*I was actually saving my story about my shop, Circa, for my book but I decided, what the hell, I’ll share it now with all of you. So this is an actual excerpt from my book titled, And So It Is.
I used to have a shop. A chic little antique shop named Circa in Santa Barbara, California. My father ponied up all the money for it as hush money. Apparently, unbeknownst to our entire family, yet known to the rest of the world, my father was in the midst of an eight year long affair with a woman named Laura. So gross. My father thought it would be a good idea (a brilliant idea) if he handed over copious amounts of cash so that my mother would go to France for weeks at a time on buying trips and then dive wholeheartedly into opening a shop, thus distracting her from her deteriorating marriage. It worked… For a while.
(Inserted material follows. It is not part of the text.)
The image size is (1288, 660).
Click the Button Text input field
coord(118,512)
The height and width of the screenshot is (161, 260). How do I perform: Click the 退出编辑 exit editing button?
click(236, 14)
My mother and I had always wanted to open a shop. We had the exact same taste, same style and same aesthetic. We were both great buyers and she was great at merchandising that which we bought and then in turn, I was a great salesperson. We decided, first things first, we needed to go on a buying trip in France. Paris was the first stop. We decided that our modus operandi would be to only buy that which we would have in our own homes and not just buy something that we knew would sell. Not speaking a word of French yet years of experience bargaining, off to the Marche aux Puces we went. The Puces is the mecca of flea markets in France. Armed with our vision for the shop, we spent two weeks curating our inventory. We did not do this alone… No, no, no. We had little Gracie to help. Still in elementary school, Gracie followed us to every booth, every stall and documented every item that we bought, its provenance, and the price. She did all of this in skinny jeans and Ugg boots. My mother, never without a chocolate croissant in hand, and I swept through the flea market with precision and a definitive mission. By the end of the two weeks we had acquired 19th-century leather Italian dining chairs, Moroccan side chairs, monastery chandeliers, plaster friezes, plaster busts, 19th-century green faience, altar sticks, candlesticks, gilt 19th-century mirrors, statues, Napoleon III chaise longes, rock crystal chandeliers, paintings, desks, chest of drawers, settees, banquettes, and every little accessory that we could get our overly excited paws on.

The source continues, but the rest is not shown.